**PROBLEM DETAILS**
Copy the entries starting at the beginning and ending at the line containing "center [396, 321].", changing "This screenshot has" to "The image has" and leaving everything else the same.

**DATA**
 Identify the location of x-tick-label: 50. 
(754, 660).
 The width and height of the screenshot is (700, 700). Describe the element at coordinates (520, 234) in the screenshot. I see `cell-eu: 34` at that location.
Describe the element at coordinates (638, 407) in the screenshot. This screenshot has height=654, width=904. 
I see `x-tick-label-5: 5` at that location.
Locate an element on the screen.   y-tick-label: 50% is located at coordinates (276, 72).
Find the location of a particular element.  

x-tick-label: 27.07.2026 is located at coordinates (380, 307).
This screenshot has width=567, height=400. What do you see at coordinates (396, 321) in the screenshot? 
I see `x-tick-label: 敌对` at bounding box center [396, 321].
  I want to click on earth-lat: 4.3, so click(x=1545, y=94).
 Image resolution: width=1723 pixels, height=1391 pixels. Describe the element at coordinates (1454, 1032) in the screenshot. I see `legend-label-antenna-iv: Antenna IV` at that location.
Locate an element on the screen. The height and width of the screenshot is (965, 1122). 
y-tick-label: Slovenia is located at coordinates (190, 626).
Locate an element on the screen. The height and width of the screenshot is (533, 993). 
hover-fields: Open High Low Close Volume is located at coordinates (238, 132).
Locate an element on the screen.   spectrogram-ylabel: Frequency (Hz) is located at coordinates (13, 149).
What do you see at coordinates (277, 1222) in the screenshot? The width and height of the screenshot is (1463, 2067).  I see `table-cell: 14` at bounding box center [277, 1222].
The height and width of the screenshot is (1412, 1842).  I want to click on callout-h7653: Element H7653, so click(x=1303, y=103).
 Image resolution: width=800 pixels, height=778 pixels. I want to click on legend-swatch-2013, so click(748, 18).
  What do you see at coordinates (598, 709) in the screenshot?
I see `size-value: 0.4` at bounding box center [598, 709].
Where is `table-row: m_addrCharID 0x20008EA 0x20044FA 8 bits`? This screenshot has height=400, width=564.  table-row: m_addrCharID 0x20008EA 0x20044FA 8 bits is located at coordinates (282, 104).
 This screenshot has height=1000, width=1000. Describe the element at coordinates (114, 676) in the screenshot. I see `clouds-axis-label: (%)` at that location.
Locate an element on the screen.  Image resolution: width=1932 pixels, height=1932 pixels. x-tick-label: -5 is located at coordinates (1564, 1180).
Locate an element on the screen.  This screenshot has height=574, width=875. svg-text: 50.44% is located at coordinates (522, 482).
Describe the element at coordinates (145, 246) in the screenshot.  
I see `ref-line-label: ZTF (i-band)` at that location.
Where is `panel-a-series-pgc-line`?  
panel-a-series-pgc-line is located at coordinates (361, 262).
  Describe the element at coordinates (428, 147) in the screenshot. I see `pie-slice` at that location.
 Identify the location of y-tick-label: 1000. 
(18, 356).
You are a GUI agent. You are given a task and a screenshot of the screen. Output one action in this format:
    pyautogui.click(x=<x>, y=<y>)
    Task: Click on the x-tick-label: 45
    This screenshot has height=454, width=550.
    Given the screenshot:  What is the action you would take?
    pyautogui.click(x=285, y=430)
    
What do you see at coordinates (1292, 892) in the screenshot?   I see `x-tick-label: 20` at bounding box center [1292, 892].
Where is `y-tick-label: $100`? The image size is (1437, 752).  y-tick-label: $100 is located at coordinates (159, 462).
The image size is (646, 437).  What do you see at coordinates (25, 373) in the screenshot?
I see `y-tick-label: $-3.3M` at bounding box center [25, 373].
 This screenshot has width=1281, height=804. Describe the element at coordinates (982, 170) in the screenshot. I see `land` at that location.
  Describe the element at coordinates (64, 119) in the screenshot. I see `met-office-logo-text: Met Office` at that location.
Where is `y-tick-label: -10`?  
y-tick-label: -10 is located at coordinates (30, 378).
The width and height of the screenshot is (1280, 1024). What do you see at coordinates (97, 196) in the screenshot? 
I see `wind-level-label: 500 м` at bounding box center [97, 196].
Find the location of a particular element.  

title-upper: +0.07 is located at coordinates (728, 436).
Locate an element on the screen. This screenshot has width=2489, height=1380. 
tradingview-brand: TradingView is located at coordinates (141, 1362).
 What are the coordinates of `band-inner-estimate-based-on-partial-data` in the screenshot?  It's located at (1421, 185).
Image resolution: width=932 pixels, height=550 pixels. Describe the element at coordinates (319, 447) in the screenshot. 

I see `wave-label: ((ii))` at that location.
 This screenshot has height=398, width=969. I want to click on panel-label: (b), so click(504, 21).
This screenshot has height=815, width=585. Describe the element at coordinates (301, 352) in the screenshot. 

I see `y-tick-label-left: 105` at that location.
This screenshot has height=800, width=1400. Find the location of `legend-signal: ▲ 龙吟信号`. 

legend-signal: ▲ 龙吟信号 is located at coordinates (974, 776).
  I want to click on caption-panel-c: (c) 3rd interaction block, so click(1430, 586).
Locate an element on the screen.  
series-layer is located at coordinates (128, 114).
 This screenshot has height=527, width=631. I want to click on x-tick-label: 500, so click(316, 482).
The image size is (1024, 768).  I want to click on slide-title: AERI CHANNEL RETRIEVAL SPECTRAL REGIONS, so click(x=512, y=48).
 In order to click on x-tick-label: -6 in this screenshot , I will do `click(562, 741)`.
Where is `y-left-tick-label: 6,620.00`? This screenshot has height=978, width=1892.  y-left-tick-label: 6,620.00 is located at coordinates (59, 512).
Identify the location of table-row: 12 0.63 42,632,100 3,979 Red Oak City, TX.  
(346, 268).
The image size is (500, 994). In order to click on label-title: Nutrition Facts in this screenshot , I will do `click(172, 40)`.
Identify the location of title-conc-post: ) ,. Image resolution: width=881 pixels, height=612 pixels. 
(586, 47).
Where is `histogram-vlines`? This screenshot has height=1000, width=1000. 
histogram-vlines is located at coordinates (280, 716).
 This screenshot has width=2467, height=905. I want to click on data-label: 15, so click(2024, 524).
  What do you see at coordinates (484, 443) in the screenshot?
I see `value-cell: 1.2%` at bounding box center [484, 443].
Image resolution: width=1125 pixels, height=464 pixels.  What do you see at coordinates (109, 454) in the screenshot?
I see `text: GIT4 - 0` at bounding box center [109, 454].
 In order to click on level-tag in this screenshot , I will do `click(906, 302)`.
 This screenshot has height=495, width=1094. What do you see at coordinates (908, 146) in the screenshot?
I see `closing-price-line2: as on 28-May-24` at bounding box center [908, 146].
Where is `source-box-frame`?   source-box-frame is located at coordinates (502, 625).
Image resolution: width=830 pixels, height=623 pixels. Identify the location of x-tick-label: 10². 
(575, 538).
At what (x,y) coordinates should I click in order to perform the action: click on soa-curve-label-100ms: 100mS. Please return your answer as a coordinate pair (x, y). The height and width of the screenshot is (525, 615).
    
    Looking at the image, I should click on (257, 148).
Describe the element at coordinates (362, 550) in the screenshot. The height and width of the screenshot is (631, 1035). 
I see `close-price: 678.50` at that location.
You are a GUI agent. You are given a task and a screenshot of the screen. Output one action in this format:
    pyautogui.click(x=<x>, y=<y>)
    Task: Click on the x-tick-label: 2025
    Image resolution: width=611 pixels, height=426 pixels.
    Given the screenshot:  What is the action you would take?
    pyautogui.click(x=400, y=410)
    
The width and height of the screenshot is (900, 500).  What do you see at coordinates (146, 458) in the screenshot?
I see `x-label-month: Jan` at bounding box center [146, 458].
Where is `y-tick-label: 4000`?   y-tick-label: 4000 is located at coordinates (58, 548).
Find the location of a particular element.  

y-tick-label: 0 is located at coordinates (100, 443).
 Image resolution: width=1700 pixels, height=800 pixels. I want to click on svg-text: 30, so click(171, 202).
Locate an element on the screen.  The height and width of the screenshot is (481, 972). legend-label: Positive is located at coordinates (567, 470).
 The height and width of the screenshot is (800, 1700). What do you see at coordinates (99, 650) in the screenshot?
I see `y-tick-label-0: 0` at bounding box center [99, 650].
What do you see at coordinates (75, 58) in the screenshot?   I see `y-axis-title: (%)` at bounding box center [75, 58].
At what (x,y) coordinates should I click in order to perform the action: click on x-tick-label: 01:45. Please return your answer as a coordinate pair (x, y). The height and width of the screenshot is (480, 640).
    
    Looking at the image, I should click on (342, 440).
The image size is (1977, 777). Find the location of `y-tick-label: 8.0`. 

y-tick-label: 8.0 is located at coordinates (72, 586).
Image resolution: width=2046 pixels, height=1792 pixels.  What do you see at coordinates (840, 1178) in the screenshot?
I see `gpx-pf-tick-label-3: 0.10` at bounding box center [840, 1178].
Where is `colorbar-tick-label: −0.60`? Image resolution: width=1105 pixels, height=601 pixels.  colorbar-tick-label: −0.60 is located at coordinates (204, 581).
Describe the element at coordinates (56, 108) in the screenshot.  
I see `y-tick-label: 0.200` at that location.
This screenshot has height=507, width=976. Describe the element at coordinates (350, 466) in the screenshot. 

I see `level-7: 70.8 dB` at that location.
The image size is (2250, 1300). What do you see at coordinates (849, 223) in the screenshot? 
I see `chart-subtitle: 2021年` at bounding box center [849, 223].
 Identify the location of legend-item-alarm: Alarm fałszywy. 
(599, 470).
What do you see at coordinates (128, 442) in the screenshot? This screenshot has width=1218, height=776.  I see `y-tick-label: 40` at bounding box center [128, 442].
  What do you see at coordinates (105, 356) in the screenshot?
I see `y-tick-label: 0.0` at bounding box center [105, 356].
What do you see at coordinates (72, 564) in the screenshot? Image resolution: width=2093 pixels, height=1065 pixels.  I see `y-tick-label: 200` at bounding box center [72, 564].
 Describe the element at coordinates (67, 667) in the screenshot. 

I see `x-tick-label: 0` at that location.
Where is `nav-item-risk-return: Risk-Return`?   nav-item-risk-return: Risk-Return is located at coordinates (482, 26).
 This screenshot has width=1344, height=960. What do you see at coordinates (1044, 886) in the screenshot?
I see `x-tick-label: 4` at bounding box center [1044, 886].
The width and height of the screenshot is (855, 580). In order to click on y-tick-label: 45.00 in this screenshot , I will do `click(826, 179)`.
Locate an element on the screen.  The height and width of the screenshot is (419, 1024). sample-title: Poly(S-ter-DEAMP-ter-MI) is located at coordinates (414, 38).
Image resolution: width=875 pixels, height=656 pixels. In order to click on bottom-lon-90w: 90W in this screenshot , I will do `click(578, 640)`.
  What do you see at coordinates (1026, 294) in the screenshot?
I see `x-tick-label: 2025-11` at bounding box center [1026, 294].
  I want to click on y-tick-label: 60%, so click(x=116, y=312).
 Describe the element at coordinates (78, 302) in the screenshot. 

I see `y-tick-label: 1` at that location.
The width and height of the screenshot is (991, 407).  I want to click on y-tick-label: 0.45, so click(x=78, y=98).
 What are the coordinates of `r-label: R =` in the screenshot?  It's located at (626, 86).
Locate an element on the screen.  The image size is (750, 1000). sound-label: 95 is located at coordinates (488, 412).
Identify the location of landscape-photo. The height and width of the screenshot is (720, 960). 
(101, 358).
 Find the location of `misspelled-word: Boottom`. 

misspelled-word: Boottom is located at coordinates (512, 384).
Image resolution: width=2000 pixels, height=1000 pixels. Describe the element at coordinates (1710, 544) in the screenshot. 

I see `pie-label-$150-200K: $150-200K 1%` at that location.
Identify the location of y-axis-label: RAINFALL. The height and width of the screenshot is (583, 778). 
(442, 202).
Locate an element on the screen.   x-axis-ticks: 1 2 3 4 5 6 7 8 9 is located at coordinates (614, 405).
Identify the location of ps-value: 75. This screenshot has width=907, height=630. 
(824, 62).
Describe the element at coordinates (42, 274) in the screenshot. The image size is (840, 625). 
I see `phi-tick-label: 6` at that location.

**ANSWER**
 Identify the location of x-tick-label: 50. 
(754, 660).
 The width and height of the screenshot is (700, 700). Describe the element at coordinates (520, 234) in the screenshot. I see `cell-eu: 34` at that location.
Describe the element at coordinates (638, 407) in the screenshot. The image has height=654, width=904. 
I see `x-tick-label-5: 5` at that location.
Locate an element on the screen.   y-tick-label: 50% is located at coordinates (276, 72).
Find the location of a particular element.  

x-tick-label: 27.07.2026 is located at coordinates (380, 307).
The image has width=567, height=400. What do you see at coordinates (396, 321) in the screenshot? 
I see `x-tick-label: 敌对` at bounding box center [396, 321].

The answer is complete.